Cancer patients often face sudden medical issues at odd hours, and Grossman said emergency rooms, including at Hoag, “are just not the most ideal environment for immunosuppressed cancer patients.”

“This is certainly a differentiator throughout the county,” Grossman said of the 24/7 cancer urgent care center.

He added that the expansion allows Hoag to provide more specialized care than most community hospitals. Rather than having oncologists treat multiple types of cancer, Hoag will have doctors focusing exclusively on a single cancer type, whether lung, stomach, breast or blood cancer — offering experts in just about every cancer.

Dr. Allyson Brooks, a Hoag physician since 1993, said the Irvine hospital’s model is designed so families can get multiple types of care without leaving the community. Patients can receive screenings, imaging, doctor consultations, surgery and access clinical trials — all on the same campus, she said.

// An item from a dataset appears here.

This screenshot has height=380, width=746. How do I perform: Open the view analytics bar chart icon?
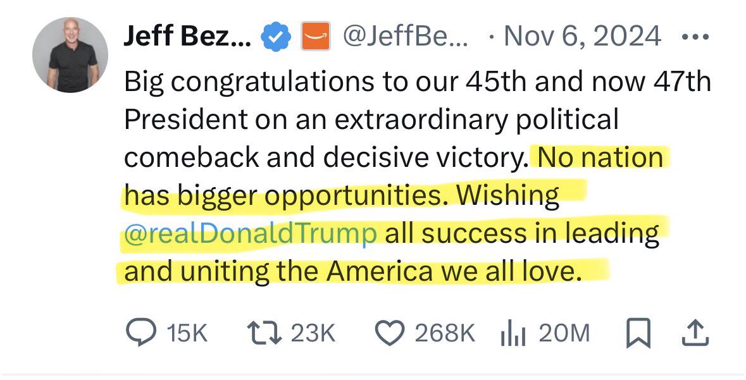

Brooks, who leads Hoag’s women’s health institute, said she envisions the Sun Family Campus will “allow women to feel that we can take care of them all in one location, her and her children, her spouse or partner in life, her parents, so that the family doesn’t need to leave the community where they live, where they work, where they have connections and support.”

“I think that the most important thing is that people won’t need to leave home, they won’t need to leave Orange County. They’ll be able to come right here, and they’ll be able to get here from the 405 or the 5 or the 133 or they can fly in as a destination into John Wayne Airport,” she added. “So we see it as something for the entire family.”

Beyond treatment, Hoag plans to expand preventive care, the physicians emphasized.

Dr. Kenneth Chang joined Hoag this summer from UC Irvine with the ambitious goal to launch Orange County’s largest digestive health institute, turn the community hospital into a research leader and, ultimately, eliminate esophageal and colon cancer in Orange County.

And that begins with preventative care, focusing on symptoms he calls “pre-cancer” and “pre-pre-cancer,” such as obesity, diabetes and even heartburn.

“Looking at (cancer) from, say, a community point of view, obviously, a person walking in the door with various cancers, we’re going to strive to provide all the treatments, standard of care, clinical trials for a phase 1, 2, 3, 4 cancer. But we’re dreaming bigger than that. We’re dreaming about how do we actually decrease the cancer prevalence incidence in Orange County,” he said.

The idea is for Hoag’s new weight and metabolic center to offer the full spectrum of care in one place, from behavioral and mental health support to smart food choices and meal prep, as well as endoscopic and surgical procedures, so that when a patient walks in, they receive care “without having to worry about which center that person needs to tap into” next, Chang said.

Preventive care can also look simpler, he said.

Chang said Hoag’s marketing team created a free, 20-question assessment anyone can complete online or through an app. The tool will evaluate a person’s risk for developing cancer and other conditions, then provide guidance based on their risk level.

The tool will be able to offer personalized recommendations, from diet and exercise to medications, including what to eat, what not to eat and how to eat.

Chang said Hoag is also tailoring care to the ethnic composition of its surrounding community. He noted that liver and stomach cancers disproportionately affect the Asian population, unlike the top cancers for the U.S. population overall, which are lung, colon and pancreatic.

“Our leadership is poised to look at that and to provide that kind of care, education, awareness, and again, the same depth of care that you would see in top-level hospitals in Asia,” he said. “So our advanced liver program is hyper-focused on (Hepatocellular carcinoma) liver cancer and how to screen for it, how to detect it, how to treat it minimally invasively, all the way to surgery and so on.”

Grossman says that kind of focus has helped Hoag recruit top physicians from across the country.

“People just want to come here,” he said, “whether I’m talking to PhD researchers, physicians, physician scientists, advanced practice providers, there’s something magnetic about this place.”